Modern businesses are rapidly evolving as Artificial Intelligence (AI) moves from pilot projects to large-scale implementations. This ‘AI at scale’ revolution is transforming industries, driving innovation, and enhancing operational efficiencies with AI being deployed at scale across various business functions.
The transition from PoCs to large-scale AI marks a pivotal moment for businesses. Initial projects showcase potential but usually fall short of full-scale impact. It is often observed when AI is implemented organization-wide, it greatly enhances efficiency, decision-making, and competitive advantage. For example, a European electronics retailer uses AI to predict online shopper conversions and prompt interventions during a browsing session. Similarly, a European publication leverages Gen AI to summarize reader sentiment from comments and reviews to score and improve their articles.
However, according to the “Global AI Adoption Index” report, European businesses have been reluctant to adopt AI due to regulatory and safety concerns. The European Court of Auditors confirmed that EU AI investments lag behind global leaders. To address this, the EU implemented the AI Act, which mandates specific AI uses and reduces administrative and financial burdens, and places compliance responsibility on AI solution providers, recognizing that many businesses may not have the AI expertise. The AI Innovation Package and the Coordinated Plan on AI also aim to boost AI investment across the EU.
As businesses in Europe find it lucrative to increasingly adopt AI technologies at scale, they can expect significant advantages in internal efficiency and innovation without a large regulatory risk.
Internal efficiency
Scaling AI improves internal efficiencies by automating low-risk tasks, allowing more focus on strategic activities. For instance, AI can manage customer service inquiries, complex supply chain logistics or credit risk scoring. A leading European bank uses AI to analyze client documents and conduct credit risk assessments, even in “low resource” languages (languages with low digital data to learn from). Mortgage officers retain decision-making authority, the AI solution an untiring assistant.
Innovation and success
Scaling AI fosters innovation and enables uncovering of insights and making smarter decisions. For example, a European consumer goods firm uses AI to boost digital engagement by analyzing search terms and product descriptions in comparison to competition on third-party marketplaces. This helps them highlight key features and use apt keywords in the description. This insight is now also informing on product development.
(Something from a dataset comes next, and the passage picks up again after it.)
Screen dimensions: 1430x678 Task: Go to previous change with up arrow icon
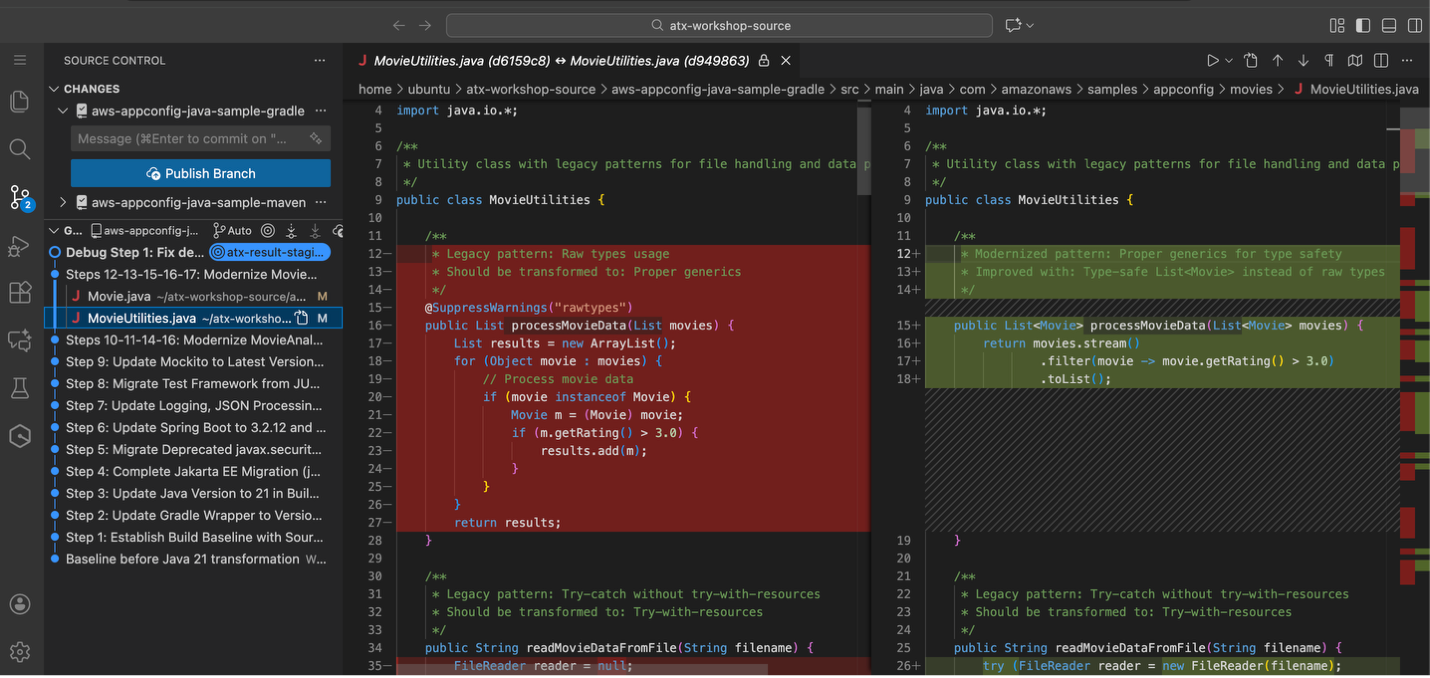pos(1277,60)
Successful examples of AI at scale
To grasp AI’s impact at scale, let’s explore its successful applications across various business functions:
Customer service: A large European bank’s contact center uses an award-winning AI solution to assist agents by suggesting resolutions, re-routing calls, predicting intentions, and recommending response language using Gen AI. Integrated with the contact center application, the solution reduces change management complexity. Now widely used, it has improved customer satisfaction scores. And thereby reduced churn.
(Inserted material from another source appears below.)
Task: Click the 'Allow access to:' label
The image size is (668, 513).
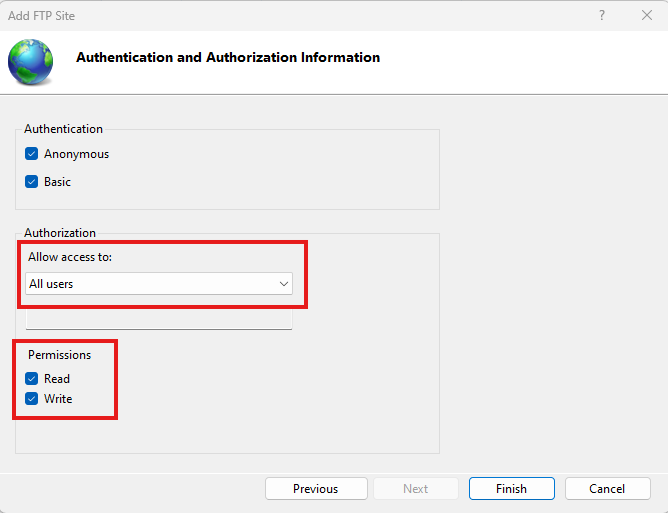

Human resources: Gen AI usage in HR is risky because it propagates inherent bias existing in historical selections. However, with guardrails that avoid PII data feed at the entry point itself (avoiding post codes, names, genders), and style-masking through summarizing rather than the original text being fed, these risks are being mitigated. The bias removal and improved accuracy are leading to usage at scale.
Supply chain management: A leading European CPG company is implementing an advanced AI forecasting system that autonomously manages demand forecasting. It automatically groups products into demand-forecasting-units (DFUs), selects optimal algorithms, self-corrects based on recent errors, and also uses Gen AI chat to explain exceptional forecast movements for over 20,000 store-SKU combinations, all without manual customization.
Marketing: Your website is often considered your digital billboard. Large apparel retailers are leveraging Gen AI to streamline web content creation by drafting content from various data sources, such as product master data, vendor information, PDFs/PPTs, and marketing digital asset libraries, thereby reducing content creation timelines. This Gen AI-generated content reduces creation timelines and undergoes human review and approval before publication.
Overcoming hurdles and key insights
While the benefits of AI at scale are compelling, businesses must also address several challenges:
Ethical considerations: AI systems must be designed and deployed ethically to avoid biases and ensure fairness as we saw in the HR example above. The AI Act in Europe will further assist companies in adopting AI ethically by providing a regulatory framework.
Technological infrastructure: Businesses must invest in the necessary technology to handle the demands of large-scale AI applications. Responsible AI is not only about regulations but also costs. For example, if one can automatically generate marketing content, it does not mean one should do that every day.
Change management: Effective change management strategies are essential to ensure a smooth transition and gain employee buy-in. When a contact center agent gets a prompt from an AI tool instead of a previous rules-based one, this embedding reduces any pushback.
The ‘AI at scale’ revolution is not just a technological advancement; it is a strategic imperative. While Gen AI is expanding AI possibilities, it is also bringing risks such as black box biases, prompt injections, jailbreaks, and potential runaway infrastructure costs. Without fail safes, a Gen AI system having an outage similar to a Crowd-strike event could be much more damaging. Responsible AI is about costs, employees, society and regulations. Think and thrive responsibly!